Hi @radekmie! Could you explain why a “multiplexer” is still necessary when relying on change streams instead of the oplog? My understanding was that there was a lot of work involved in tailing and parsing the oplog, so that work should not be duplicated for each subscription, but is that still relevant when using change streams? Can’t you leverage the natively supported aggregation operator $match and let Mongo do the multiplexing?

radekmie · June 6, 2024, 6:26am

Without multiplexing, not only the Change Streams would be duplicated, but also all of the server-database communication. The former is already an issue on its own since MongoDB will struggle with hundreds of thousands of active Change Streams. The latter is even worse since if multiple people subscribe to the same collection with a slightly different query, every document would be sent multiple times (unnecessarily).

That’s what I wanted to do at first, but it doesn’t work Let’s say you start a Change Stream with a $match stage. When a new document is added, it works. When it’s removed, it’ll also work. But what about an update? It won’t be triggered when the document after the operation won’t match. It can be worked around using fullDocumentBeforeChange, but that, again, puts more load on the database.

hschmaiske · June 6, 2024, 1:44pm

Very good work @radekmie
The results speak for themselves.

koenlav · June 6, 2024, 4:14pm

@radekmie we’d be happy to test this! We’re not on Galaxy though.

leonardoventurini · June 6, 2024, 5:28pm

This is a level of innovation I haven’t seen for a while in the Meteor, perhaps even the real-time ecosystem. I smell a great product brewing up in there. Congrats!

landland · June 6, 2024, 9:39pm

This sounds amazing. Let me know if you need another beta tester. I’m not on Galaxy but would happily test it on a large app.

timheckel · June 10, 2024, 12:44am

Hi @radekmie - this sounds so great. I also have a large prod meteor app on 2.8 (trying to migrate to 3) and would love to test this out. Also not on Galaxy.

superfail · June 11, 2024, 8:24pm

@radekmie OK. Last question. Why Rust and not, say, Golang? Golang seems more appropriate to do both low-memory and async IO.

radekmie · June 12, 2024, 6:39am

Just because I have some solid experience with Rust and none with Go. (I don’t want to go into a debate on which language is better or faster.)

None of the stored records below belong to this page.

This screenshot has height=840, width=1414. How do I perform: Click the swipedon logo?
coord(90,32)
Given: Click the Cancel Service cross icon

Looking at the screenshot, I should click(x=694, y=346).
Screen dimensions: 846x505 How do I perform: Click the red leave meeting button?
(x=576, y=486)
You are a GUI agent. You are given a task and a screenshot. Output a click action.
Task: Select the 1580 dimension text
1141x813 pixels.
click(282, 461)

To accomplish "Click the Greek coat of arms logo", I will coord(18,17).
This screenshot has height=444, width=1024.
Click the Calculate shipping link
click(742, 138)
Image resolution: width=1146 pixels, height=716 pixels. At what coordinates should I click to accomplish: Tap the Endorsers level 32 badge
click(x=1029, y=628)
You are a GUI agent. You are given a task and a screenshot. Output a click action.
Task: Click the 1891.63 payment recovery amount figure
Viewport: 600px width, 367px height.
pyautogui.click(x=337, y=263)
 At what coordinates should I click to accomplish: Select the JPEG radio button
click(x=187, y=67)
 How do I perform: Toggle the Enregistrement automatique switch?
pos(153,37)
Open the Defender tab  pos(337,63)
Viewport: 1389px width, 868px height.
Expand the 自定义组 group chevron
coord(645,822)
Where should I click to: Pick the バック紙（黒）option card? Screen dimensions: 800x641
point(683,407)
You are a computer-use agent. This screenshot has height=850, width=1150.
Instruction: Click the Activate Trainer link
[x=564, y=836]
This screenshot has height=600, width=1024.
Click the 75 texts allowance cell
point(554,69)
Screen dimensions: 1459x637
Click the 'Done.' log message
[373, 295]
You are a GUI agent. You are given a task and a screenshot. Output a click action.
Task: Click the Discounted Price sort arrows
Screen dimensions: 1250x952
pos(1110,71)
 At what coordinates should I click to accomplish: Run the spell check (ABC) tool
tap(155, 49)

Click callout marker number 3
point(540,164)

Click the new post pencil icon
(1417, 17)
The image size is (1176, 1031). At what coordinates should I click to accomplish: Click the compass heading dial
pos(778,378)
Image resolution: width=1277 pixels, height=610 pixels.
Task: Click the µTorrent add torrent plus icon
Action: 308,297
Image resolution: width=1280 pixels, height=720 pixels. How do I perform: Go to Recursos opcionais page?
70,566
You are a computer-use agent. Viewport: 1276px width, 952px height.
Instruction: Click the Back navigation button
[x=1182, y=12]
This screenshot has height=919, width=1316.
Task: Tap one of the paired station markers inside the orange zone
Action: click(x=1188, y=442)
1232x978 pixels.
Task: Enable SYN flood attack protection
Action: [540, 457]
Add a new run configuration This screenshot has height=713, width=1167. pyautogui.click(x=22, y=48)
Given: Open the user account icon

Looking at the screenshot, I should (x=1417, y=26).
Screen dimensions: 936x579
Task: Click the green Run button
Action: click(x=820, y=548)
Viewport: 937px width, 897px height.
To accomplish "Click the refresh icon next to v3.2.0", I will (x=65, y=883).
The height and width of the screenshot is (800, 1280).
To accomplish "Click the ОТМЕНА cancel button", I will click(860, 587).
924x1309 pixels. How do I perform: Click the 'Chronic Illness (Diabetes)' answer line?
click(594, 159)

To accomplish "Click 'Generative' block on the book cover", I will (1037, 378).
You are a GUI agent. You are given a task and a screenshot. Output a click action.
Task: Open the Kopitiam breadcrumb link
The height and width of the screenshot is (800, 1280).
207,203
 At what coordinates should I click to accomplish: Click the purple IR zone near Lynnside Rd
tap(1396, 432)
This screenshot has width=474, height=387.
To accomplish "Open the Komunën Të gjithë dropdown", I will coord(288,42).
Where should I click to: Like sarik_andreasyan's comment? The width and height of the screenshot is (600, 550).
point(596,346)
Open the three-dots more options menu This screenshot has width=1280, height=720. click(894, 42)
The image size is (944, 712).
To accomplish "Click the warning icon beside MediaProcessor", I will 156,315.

superfail · July 3, 2024, 4:50pm

Now that I am bit more educated on the question, it seems to me Rust is as capable in terms of async IO as Golang is. A bit more low-level perhaps, but gives you more control if you need it. The border between CPU-parallelism and IO-parallelism is a bit blurred in Golang.

superfail · July 3, 2024, 4:53pm

I know I said “promise, last question” before, but here is another one. Does relying on change streams instead of the oplog mean no more polling? Does that mean we always get immediate feedback from subscription, even when using “raw” collection methods (transactions)?

radekmie · July 6, 2024, 7:40am

As far as I know, change streams include transaction events just like oplog, so I wouldn’t expect any changes here. Have you had any issues with that in the past?

And if I recall correctly, there’s no pooling in Meteor’s MongoDB oplog driver, except for the oplog pooling, of course. But that’s about the same with change streams, as they operate on cursors under the hood, which are still pull-based.